Page 1 of 2 12 LastLast
Results 1 to 15 of 18
  1. #1
    Join Date
    Aug 2006
    Posts
    56

    Unanswered: DBLOAD for mass import?

    Hi

    I have a file that is comma delimitated and I want to import the rows into Sybase. I found some info on DBLOAD, but I cannot find an example of how it works.

    Also, the fields in the file do not match one-for-one to the database table columns I wish to import into. I need some way to map the values and I am not sure DBLOAD can do that.

    Any suggestions?

  2. #2
    Join Date
    Aug 2006
    Posts
    1
    Hi,

    you might want to try bcp, a client-side tool for bulk loading into a server. Create a temp table formatted just like your file, bcp in and distribute to final tables. Check the reference manuals for syntax.

    Good luck!

  3. #3
    Join Date
    Sep 2002
    Location
    Sydney, Australia
    Posts
    255
    Alternately, you can use bcp-out creating a format file (speciying the columns you have, ignoring the columns you do not have) for the purpose of using the format file for bcp-in.

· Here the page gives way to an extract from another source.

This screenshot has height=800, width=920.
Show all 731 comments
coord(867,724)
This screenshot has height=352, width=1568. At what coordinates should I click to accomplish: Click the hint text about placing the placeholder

    If you have large volumes of data, get the data file onto the host system, and then run bcp, it will load much faster.

    If you drop the indices on the table for the duration of bcp-in, it will be much faster (and substantially smaller tran log laod).
    Last edited by DerekA; 08-07-06 at 03:58.
    Derek Asirvadem
    Senior Sybase DBA/Information Architect derekATsoftwaregemsDOTcomDOTau
    Anything worth doing is worth doing Right The First Time
    Spend your money on standards-compliant development or spend 10 times more fixing it

  4. #4
    Join Date
    Aug 2006
    Posts
    56
    Thanks, I will look up bcp in the Sybase manual.

    Also, is DBLOAD not capable of choosing individual fields?
    Last edited by mburke; 08-07-06 at 11:19.

  5. #5
    Join Date
    Aug 2006
    Posts
    56
    I am having a problem with the format. One of my data files uses a space to delimitate each field. But on the last field it has spaces because it is an address field. Example...

    00111 506 MAPLE DRIVE SCHUAMBURG
    00727 22 CALLE C # A

    So after the second field, it becomes a free flowing string. I can't change this file format because its from a vender. Can bcp handle a situation like this?

  6. #6
    Join Date
    Sep 2002
    Location
    Sydney, Australia
    Posts
    255
    Evidently your file was created by vending idiots, and not for the purpose of reading into another computer program. Two choices: Either write your own program to create the file, from whatever vended "database" it came, to use STANDARD delimiters for fields; enclose spaces in quotation marks; escape special characters and otherwise behave in a sociable manner.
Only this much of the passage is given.